Life did change that day.  

The shock of Peyton being sick was so overwhelming, the fears, the times tears were so close to the surface it was hard to hold a conversation or even do simple everyday tasks without feeling a pit in your stomach has faded.  Today her health is good with continued positive checkups, but there is always the “what ifs” in the back of your mind.  How do we navigate each new adventure?  What if she needs another heart transplant, because a transplant is not a cure.  

Medication will be a normal routine for the rest of her life. She is great at taking her meds, fills her med box and can tell you what her meds are for and when they should be taken. She wants to live a normal life and not have her transplant hold her back.  She only tells people about her transplant that she feels she can trust and doesn’t want to be treated differently.

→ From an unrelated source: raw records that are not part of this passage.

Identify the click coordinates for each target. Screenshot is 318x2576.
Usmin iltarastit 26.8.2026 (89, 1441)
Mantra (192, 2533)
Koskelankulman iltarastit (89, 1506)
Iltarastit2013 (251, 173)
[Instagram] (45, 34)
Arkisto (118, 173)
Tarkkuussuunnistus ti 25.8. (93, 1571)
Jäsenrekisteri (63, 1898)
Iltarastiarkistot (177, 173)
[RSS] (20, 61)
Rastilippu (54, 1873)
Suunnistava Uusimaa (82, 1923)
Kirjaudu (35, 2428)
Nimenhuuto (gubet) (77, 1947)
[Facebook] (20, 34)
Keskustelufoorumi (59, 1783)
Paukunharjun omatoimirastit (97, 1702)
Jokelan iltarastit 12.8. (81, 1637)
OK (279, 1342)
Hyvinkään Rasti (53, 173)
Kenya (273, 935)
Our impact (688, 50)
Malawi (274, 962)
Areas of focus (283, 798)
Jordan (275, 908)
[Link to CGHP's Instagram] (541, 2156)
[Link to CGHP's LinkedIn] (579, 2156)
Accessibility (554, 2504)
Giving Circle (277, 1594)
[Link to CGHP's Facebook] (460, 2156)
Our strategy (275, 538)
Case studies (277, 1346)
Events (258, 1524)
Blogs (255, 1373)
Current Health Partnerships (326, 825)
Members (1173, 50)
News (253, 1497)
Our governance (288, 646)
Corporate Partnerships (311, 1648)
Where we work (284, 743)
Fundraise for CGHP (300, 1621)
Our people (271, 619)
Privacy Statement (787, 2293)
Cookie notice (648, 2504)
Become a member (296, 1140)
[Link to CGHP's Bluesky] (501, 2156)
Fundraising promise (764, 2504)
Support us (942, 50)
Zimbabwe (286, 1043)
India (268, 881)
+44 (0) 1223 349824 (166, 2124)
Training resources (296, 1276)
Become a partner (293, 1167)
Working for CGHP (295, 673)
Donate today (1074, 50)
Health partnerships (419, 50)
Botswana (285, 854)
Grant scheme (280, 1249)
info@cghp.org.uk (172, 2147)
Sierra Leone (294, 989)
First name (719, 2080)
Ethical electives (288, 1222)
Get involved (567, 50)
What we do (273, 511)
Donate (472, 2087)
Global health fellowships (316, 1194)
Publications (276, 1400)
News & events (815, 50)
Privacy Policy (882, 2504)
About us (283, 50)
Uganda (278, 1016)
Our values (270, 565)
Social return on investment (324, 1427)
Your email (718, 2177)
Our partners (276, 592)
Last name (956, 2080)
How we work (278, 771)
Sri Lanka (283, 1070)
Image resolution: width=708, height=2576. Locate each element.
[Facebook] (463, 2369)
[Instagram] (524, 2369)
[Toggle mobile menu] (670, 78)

June, 2022 – Peyton recently completed 6th grade, loves participating in theatre, and ran track.  She is looking forward to basketball camp and church camp this summer, starting 7th grade in the fall, playing volleyball, basketball and of course more theatre productions.

Our family would like to thank Dr. Tajchman and her staff, Kris Cox PA, Lucille Packard Children’s Hospital transplant evaluation team, Dr Law and all the transplant and follow up team at Seattle Children’s along with Ombudsman Ellen Pinney.